**What the task asks**:
Change each "The image size is" in the data below to "The screenshot size is" and reproduce everything else unchanged.

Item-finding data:
====================

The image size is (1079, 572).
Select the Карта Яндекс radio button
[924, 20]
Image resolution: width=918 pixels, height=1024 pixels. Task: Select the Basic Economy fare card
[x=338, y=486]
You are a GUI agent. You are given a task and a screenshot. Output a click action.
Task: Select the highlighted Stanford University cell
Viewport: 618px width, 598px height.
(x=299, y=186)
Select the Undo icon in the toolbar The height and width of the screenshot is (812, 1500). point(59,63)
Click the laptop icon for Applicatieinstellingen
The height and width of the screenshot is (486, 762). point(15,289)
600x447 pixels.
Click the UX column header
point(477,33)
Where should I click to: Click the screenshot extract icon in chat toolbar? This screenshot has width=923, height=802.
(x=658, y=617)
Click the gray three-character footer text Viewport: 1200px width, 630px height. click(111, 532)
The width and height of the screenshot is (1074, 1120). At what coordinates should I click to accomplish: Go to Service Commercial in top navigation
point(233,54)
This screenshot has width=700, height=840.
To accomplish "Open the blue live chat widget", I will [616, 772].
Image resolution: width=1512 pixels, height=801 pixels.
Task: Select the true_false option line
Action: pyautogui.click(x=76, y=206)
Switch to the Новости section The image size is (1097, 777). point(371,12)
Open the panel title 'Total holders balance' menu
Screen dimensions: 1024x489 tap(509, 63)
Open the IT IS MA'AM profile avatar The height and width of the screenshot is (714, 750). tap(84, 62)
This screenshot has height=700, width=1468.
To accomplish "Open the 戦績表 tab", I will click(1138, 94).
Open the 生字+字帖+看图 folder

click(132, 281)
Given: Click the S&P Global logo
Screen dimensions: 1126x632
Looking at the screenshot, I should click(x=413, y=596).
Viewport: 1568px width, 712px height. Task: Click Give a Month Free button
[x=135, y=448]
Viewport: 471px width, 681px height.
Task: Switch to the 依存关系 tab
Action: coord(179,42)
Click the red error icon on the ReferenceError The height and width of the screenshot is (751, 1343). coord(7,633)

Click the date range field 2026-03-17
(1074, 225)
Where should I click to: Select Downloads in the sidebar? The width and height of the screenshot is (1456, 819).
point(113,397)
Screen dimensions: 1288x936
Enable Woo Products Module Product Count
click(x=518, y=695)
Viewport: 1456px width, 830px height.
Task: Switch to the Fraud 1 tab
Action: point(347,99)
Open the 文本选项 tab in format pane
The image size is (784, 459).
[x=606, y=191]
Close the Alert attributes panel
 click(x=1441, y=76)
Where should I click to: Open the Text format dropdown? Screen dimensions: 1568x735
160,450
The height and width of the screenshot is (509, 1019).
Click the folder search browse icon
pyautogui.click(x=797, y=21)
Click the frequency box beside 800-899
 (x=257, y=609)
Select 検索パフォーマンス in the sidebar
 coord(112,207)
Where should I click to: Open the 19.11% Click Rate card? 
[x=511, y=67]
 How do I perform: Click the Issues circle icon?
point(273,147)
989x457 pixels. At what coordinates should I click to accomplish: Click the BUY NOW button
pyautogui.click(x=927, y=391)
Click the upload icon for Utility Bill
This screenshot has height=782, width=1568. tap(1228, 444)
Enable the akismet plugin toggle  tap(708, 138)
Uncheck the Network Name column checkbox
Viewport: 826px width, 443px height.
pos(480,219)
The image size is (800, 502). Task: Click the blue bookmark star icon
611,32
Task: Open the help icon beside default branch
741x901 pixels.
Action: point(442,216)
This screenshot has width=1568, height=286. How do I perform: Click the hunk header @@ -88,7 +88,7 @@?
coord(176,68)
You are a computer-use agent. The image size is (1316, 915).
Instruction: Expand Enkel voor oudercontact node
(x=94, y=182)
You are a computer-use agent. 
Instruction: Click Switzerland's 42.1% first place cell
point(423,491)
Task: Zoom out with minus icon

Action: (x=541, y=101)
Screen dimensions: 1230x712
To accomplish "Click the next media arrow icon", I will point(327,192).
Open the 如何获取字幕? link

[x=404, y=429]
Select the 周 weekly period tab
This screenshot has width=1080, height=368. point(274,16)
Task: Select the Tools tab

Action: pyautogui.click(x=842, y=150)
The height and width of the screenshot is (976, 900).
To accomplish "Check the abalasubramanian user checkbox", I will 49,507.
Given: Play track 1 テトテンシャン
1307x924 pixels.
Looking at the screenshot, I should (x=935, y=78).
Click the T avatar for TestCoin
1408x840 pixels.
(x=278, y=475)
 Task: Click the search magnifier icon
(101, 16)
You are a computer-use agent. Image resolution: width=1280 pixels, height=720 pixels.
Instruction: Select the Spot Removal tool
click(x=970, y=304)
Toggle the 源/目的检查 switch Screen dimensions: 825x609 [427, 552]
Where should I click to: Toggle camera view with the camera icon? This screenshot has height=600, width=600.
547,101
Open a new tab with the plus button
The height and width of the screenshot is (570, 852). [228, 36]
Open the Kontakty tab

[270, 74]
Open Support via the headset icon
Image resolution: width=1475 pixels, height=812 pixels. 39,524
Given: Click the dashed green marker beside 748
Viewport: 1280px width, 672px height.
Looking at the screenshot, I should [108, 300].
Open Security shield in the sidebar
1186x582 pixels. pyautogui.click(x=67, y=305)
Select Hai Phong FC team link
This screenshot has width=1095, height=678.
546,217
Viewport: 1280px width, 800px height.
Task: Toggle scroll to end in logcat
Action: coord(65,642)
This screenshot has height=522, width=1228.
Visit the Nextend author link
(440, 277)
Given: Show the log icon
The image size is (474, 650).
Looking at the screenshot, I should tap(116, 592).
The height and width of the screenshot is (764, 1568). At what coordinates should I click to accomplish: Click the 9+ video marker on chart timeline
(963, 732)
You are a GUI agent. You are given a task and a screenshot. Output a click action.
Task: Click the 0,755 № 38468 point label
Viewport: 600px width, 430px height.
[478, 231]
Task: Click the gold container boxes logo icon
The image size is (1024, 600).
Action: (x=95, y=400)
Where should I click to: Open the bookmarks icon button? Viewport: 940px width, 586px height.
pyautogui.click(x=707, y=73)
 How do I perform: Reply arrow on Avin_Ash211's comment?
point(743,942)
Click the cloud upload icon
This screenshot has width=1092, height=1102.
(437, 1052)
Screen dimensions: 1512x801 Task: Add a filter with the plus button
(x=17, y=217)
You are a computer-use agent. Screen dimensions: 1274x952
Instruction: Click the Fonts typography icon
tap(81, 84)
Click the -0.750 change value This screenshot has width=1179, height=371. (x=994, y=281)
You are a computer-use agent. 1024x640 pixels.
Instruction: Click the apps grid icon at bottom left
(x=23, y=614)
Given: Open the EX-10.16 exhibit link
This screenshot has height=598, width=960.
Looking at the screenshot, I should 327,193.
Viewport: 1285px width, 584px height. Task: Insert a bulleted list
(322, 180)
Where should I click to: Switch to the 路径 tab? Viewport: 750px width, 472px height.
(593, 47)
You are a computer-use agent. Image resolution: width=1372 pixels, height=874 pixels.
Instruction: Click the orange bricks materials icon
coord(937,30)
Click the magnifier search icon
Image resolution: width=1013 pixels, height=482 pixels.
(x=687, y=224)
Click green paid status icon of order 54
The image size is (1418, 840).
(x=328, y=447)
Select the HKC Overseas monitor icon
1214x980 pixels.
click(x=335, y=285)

====================

**Answer to the task**:
The screenshot size is (1079, 572).
Select the Карта Яндекс radio button
[924, 20]
Image resolution: width=918 pixels, height=1024 pixels. Task: Select the Basic Economy fare card
[x=338, y=486]
You are a GUI agent. You are given a task and a screenshot. Output a click action.
Task: Select the highlighted Stanford University cell
Viewport: 618px width, 598px height.
(x=299, y=186)
Select the Undo icon in the toolbar The height and width of the screenshot is (812, 1500). point(59,63)
Click the laptop icon for Applicatieinstellingen
The height and width of the screenshot is (486, 762). point(15,289)
600x447 pixels.
Click the UX column header
point(477,33)
Where should I click to: Click the screenshot extract icon in chat toolbar? This screenshot has width=923, height=802.
(x=658, y=617)
Click the gray three-character footer text Viewport: 1200px width, 630px height. click(111, 532)
The width and height of the screenshot is (1074, 1120). At what coordinates should I click to accomplish: Go to Service Commercial in top navigation
point(233,54)
This screenshot has width=700, height=840.
To accomplish "Open the blue live chat widget", I will [616, 772].
Image resolution: width=1512 pixels, height=801 pixels.
Task: Select the true_false option line
Action: pyautogui.click(x=76, y=206)
Switch to the Новости section The screenshot size is (1097, 777). point(371,12)
Open the panel title 'Total holders balance' menu
Screen dimensions: 1024x489 tap(509, 63)
Open the IT IS MA'AM profile avatar The height and width of the screenshot is (714, 750). tap(84, 62)
This screenshot has height=700, width=1468.
To accomplish "Open the 戦績表 tab", I will click(1138, 94).
Open the 生字+字帖+看图 folder

click(132, 281)
Given: Click the S&P Global logo
Screen dimensions: 1126x632
Looking at the screenshot, I should click(x=413, y=596).
Viewport: 1568px width, 712px height. Task: Click Give a Month Free button
[x=135, y=448]
Viewport: 471px width, 681px height.
Task: Switch to the 依存关系 tab
Action: coord(179,42)
Click the red error icon on the ReferenceError The height and width of the screenshot is (751, 1343). coord(7,633)

Click the date range field 2026-03-17
(1074, 225)
Where should I click to: Select Downloads in the sidebar? The width and height of the screenshot is (1456, 819).
point(113,397)
Screen dimensions: 1288x936
Enable Woo Products Module Product Count
click(x=518, y=695)
Viewport: 1456px width, 830px height.
Task: Switch to the Fraud 1 tab
Action: point(347,99)
Open the 文本选项 tab in format pane
The screenshot size is (784, 459).
[x=606, y=191]
Close the Alert attributes panel
 click(x=1441, y=76)
Where should I click to: Open the Text format dropdown? Screen dimensions: 1568x735
160,450
The height and width of the screenshot is (509, 1019).
Click the folder search browse icon
pyautogui.click(x=797, y=21)
Click the frequency box beside 800-899
 (x=257, y=609)
Select 検索パフォーマンス in the sidebar
 coord(112,207)
Where should I click to: Open the 19.11% Click Rate card? 
[x=511, y=67]
 How do I perform: Click the Issues circle icon?
point(273,147)
989x457 pixels. At what coordinates should I click to accomplish: Click the BUY NOW button
pyautogui.click(x=927, y=391)
Click the upload icon for Utility Bill
This screenshot has height=782, width=1568. tap(1228, 444)
Enable the akismet plugin toggle  tap(708, 138)
Uncheck the Network Name column checkbox
Viewport: 826px width, 443px height.
pos(480,219)
The screenshot size is (800, 502). Task: Click the blue bookmark star icon
611,32
Task: Open the help icon beside default branch
741x901 pixels.
Action: point(442,216)
This screenshot has width=1568, height=286. How do I perform: Click the hunk header @@ -88,7 +88,7 @@?
coord(176,68)
You are a computer-use agent. The screenshot size is (1316, 915).
Instruction: Expand Enkel voor oudercontact node
(x=94, y=182)
You are a computer-use agent. 
Instruction: Click Switzerland's 42.1% first place cell
point(423,491)
Task: Zoom out with minus icon

Action: (x=541, y=101)
Screen dimensions: 1230x712
To accomplish "Click the next media arrow icon", I will point(327,192).
Open the 如何获取字幕? link

[x=404, y=429]
Select the 周 weekly period tab
This screenshot has width=1080, height=368. point(274,16)
Task: Select the Tools tab

Action: pyautogui.click(x=842, y=150)
The height and width of the screenshot is (976, 900).
To accomplish "Check the abalasubramanian user checkbox", I will 49,507.
Given: Play track 1 テトテンシャン
1307x924 pixels.
Looking at the screenshot, I should (x=935, y=78).
Click the T avatar for TestCoin
1408x840 pixels.
(x=278, y=475)
 Task: Click the search magnifier icon
(101, 16)
You are a computer-use agent. Image resolution: width=1280 pixels, height=720 pixels.
Instruction: Select the Spot Removal tool
click(x=970, y=304)
Toggle the 源/目的检查 switch Screen dimensions: 825x609 [427, 552]
Where should I click to: Toggle camera view with the camera icon? This screenshot has height=600, width=600.
547,101
Open a new tab with the plus button
The height and width of the screenshot is (570, 852). [228, 36]
Open the Kontakty tab

[270, 74]
Open Support via the headset icon
Image resolution: width=1475 pixels, height=812 pixels. 39,524
Given: Click the dashed green marker beside 748
Viewport: 1280px width, 672px height.
Looking at the screenshot, I should [108, 300].
Open Security shield in the sidebar
1186x582 pixels. pyautogui.click(x=67, y=305)
Select Hai Phong FC team link
This screenshot has width=1095, height=678.
546,217
Viewport: 1280px width, 800px height.
Task: Toggle scroll to end in logcat
Action: coord(65,642)
This screenshot has height=522, width=1228.
Visit the Nextend author link
(440, 277)
Given: Show the log icon
The screenshot size is (474, 650).
Looking at the screenshot, I should tap(116, 592).
The height and width of the screenshot is (764, 1568). At what coordinates should I click to accomplish: Click the 9+ video marker on chart timeline
(963, 732)
You are a GUI agent. You are given a task and a screenshot. Output a click action.
Task: Click the 0,755 № 38468 point label
Viewport: 600px width, 430px height.
[478, 231]
Task: Click the gold container boxes logo icon
The screenshot size is (1024, 600).
Action: (x=95, y=400)
Where should I click to: Open the bookmarks icon button? Viewport: 940px width, 586px height.
pyautogui.click(x=707, y=73)
 How do I perform: Reply arrow on Avin_Ash211's comment?
point(743,942)
Click the cloud upload icon
This screenshot has width=1092, height=1102.
(437, 1052)
Screen dimensions: 1512x801 Task: Add a filter with the plus button
(x=17, y=217)
You are a computer-use agent. Screen dimensions: 1274x952
Instruction: Click the Fonts typography icon
tap(81, 84)
Click the -0.750 change value This screenshot has width=1179, height=371. (x=994, y=281)
You are a computer-use agent. 1024x640 pixels.
Instruction: Click the apps grid icon at bottom left
(x=23, y=614)
Given: Open the EX-10.16 exhibit link
This screenshot has height=598, width=960.
Looking at the screenshot, I should 327,193.
Viewport: 1285px width, 584px height. Task: Insert a bulleted list
(322, 180)
Where should I click to: Switch to the 路径 tab? Viewport: 750px width, 472px height.
(593, 47)
You are a computer-use agent. Image resolution: width=1372 pixels, height=874 pixels.
Instruction: Click the orange bricks materials icon
coord(937,30)
Click the magnifier search icon
Image resolution: width=1013 pixels, height=482 pixels.
(x=687, y=224)
Click green paid status icon of order 54
The screenshot size is (1418, 840).
(x=328, y=447)
Select the HKC Overseas monitor icon
1214x980 pixels.
click(x=335, y=285)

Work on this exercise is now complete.